Ming-Na Wen is a self-described "geek girl," and she's a huge "Star Wars" fan specifically. "Every time I see a little news thing about 'Star Wars,' I get super excited," she said in the aforementioned ComicBookMovie.com interview — which took place in 2015, way before a little Disney+ series called "The Mandalorian" started filming (via MakingStarWars.net). 

In 2020, she told StarWars.com that, as a young wanna-be actress living in Pennsylvania with parents, who owned a Chinese restaurant, she related to Luke Skywalker's story. This naturally makes it all the sweeter that, completing the Disney trifecta, she was cast to be elite mercenary assassin Fennec Shand in the first season of "The Mandalorian." Then, not only did she return to the character in Season 2 as Boba Fett's (Temuera Morrison) companion, she played the character on "The Bad Batch," and is also going to be part of the upcoming "The Book of Boba Fett."

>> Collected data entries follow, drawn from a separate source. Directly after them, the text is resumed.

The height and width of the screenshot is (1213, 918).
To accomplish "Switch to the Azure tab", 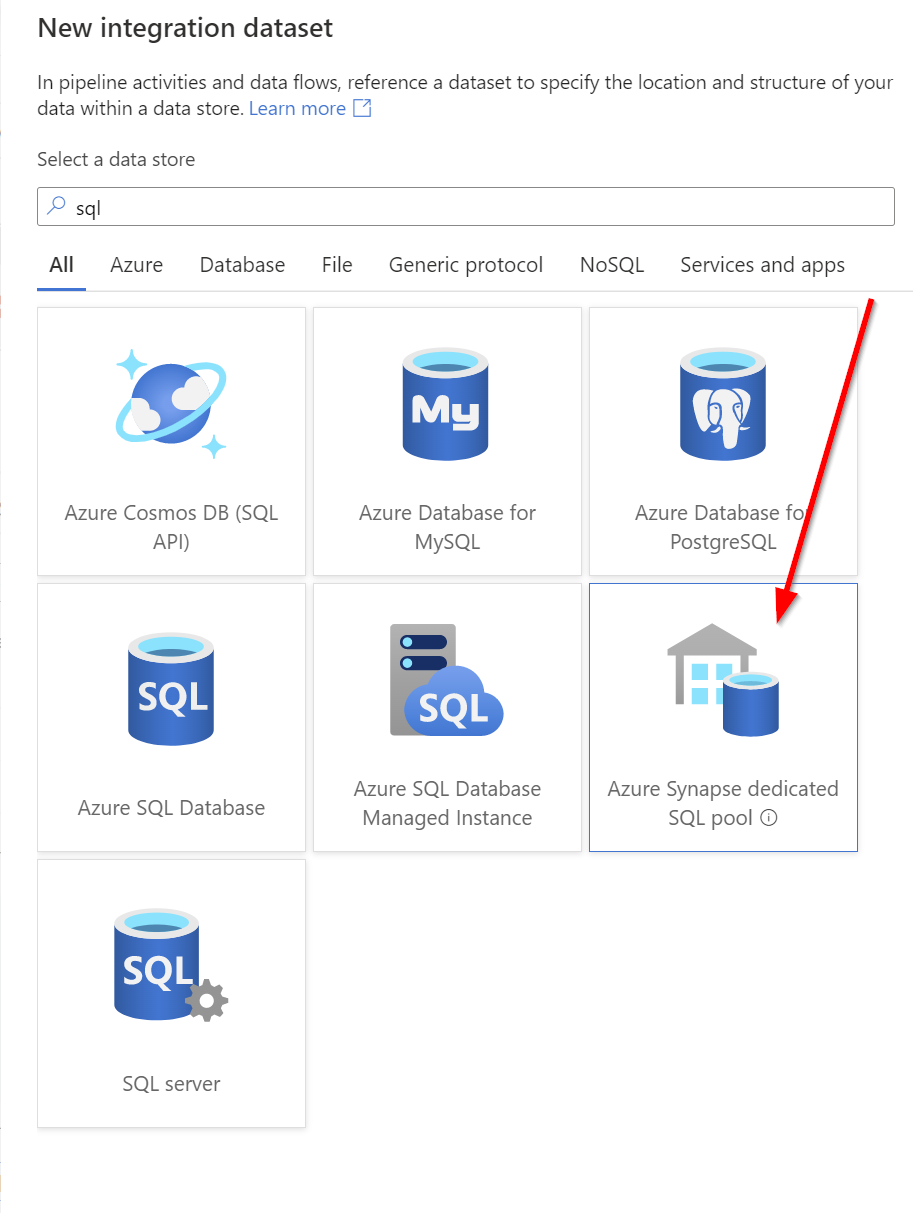I will point(136,265).
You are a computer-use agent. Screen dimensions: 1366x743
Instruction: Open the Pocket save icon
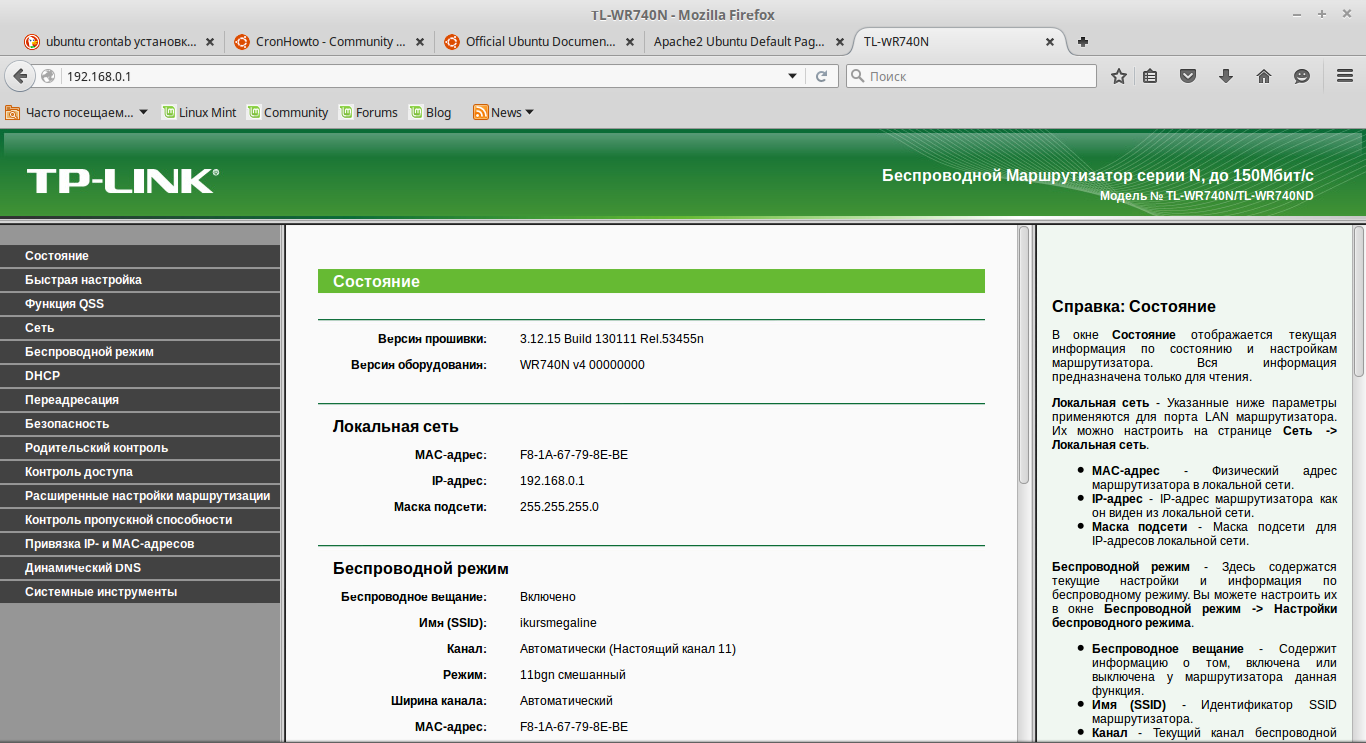tap(1188, 76)
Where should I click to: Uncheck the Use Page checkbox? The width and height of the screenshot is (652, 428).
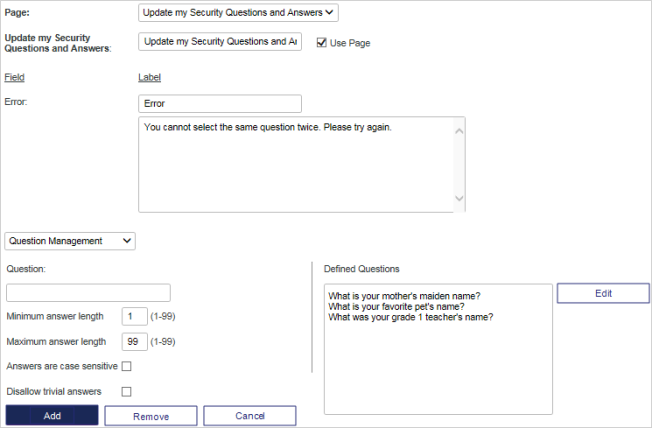coord(321,43)
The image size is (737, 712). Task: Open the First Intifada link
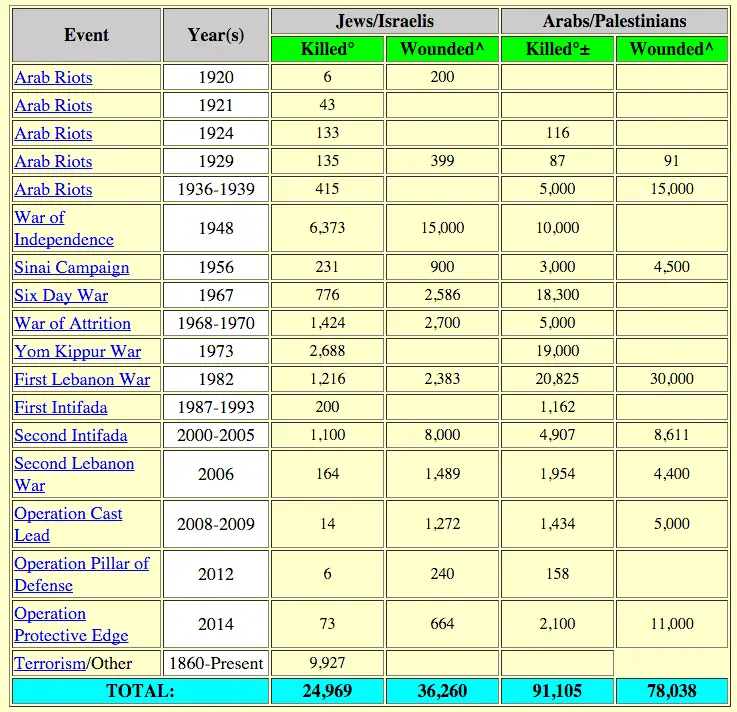pyautogui.click(x=60, y=408)
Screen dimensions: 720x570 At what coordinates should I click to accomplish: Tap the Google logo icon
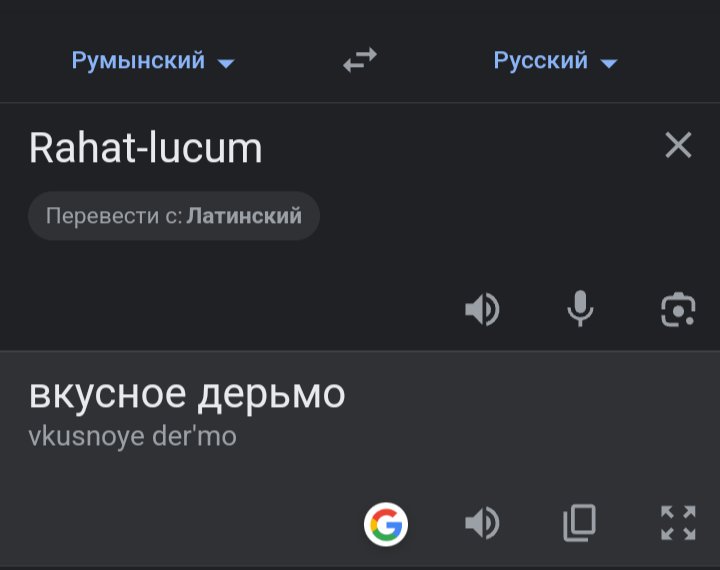[x=386, y=523]
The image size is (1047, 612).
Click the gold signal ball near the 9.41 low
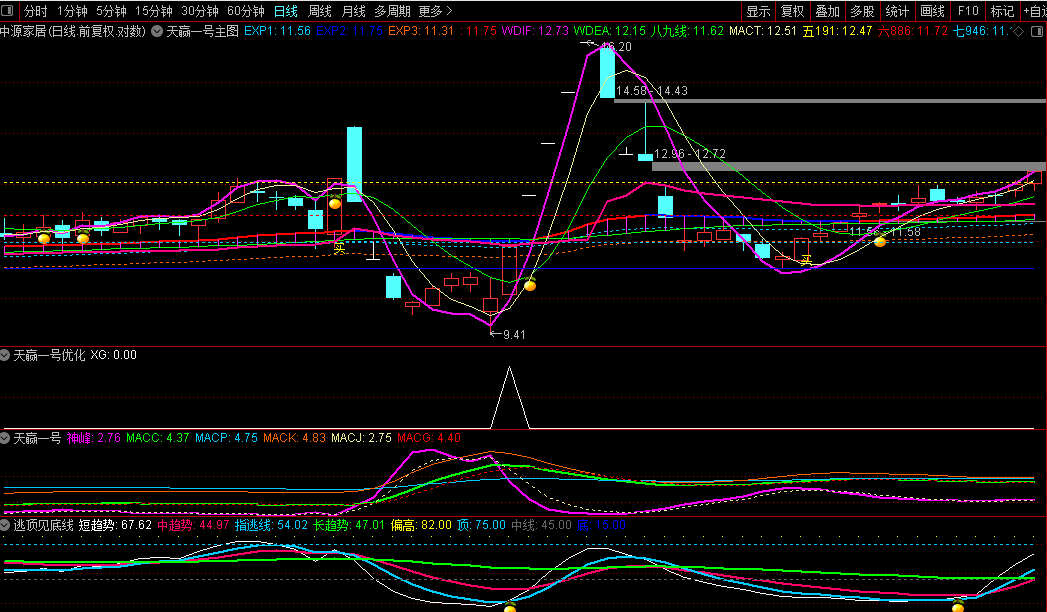531,286
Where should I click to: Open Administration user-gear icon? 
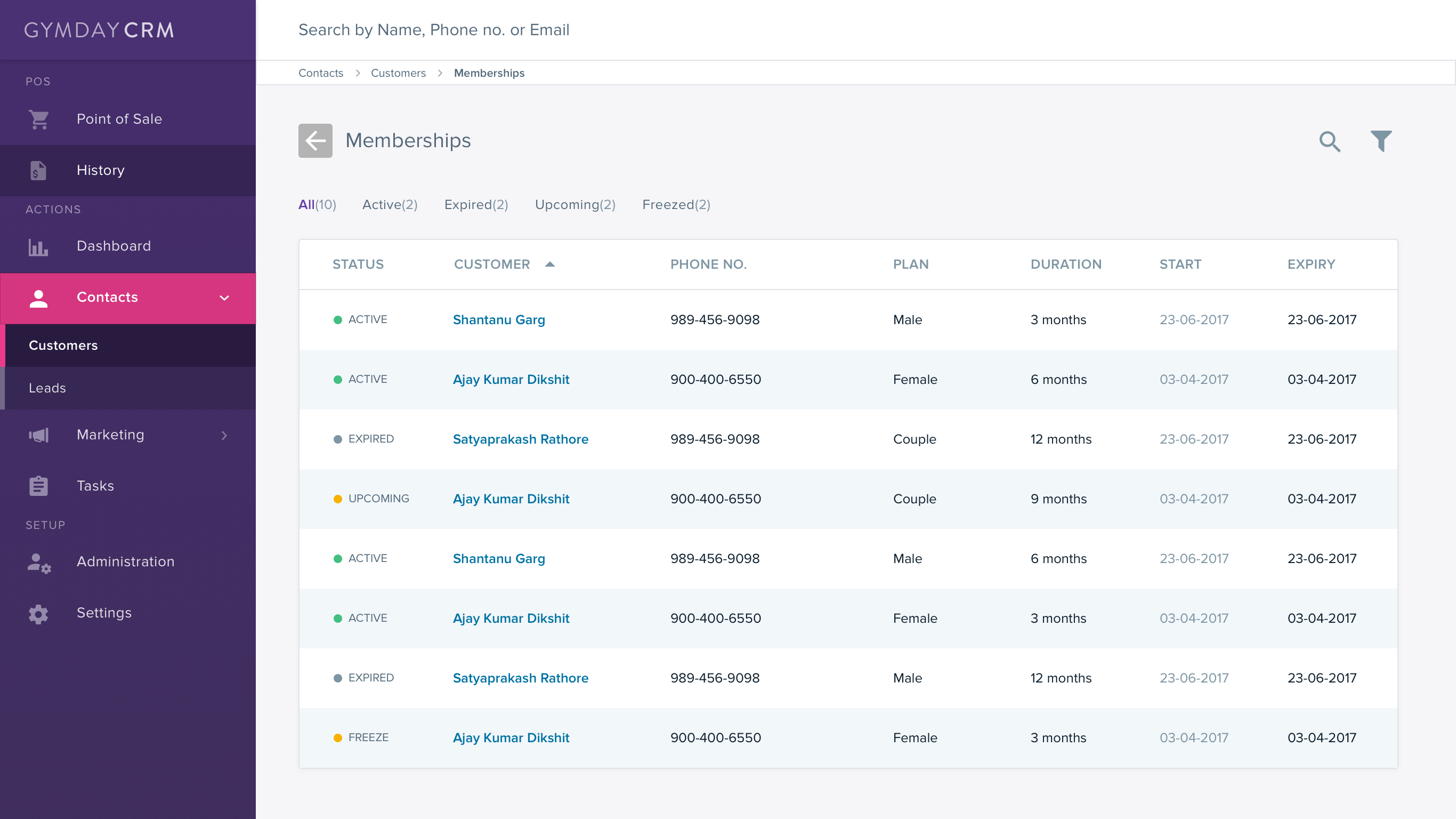[x=39, y=563]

Shand could very well have been a one-off character who died quickly, but it turns out that Wen clicked with "The Mandalorian" executive producer Dave Filoni, who is also from Mount Lebanon, Pennsylvania. The experience is thrilling for her, since she's always loved the universe. She even does 75 percent of her own stunts. "I used to pray to god, Buddha, and the Force because that's how much a belief it was for me," she said in StarWars.com. "It was a religious experience for me. No small thing! No small connection there ... I've been part of the [fandom] family for so many decades that now to actually be in the family is pretty crazy."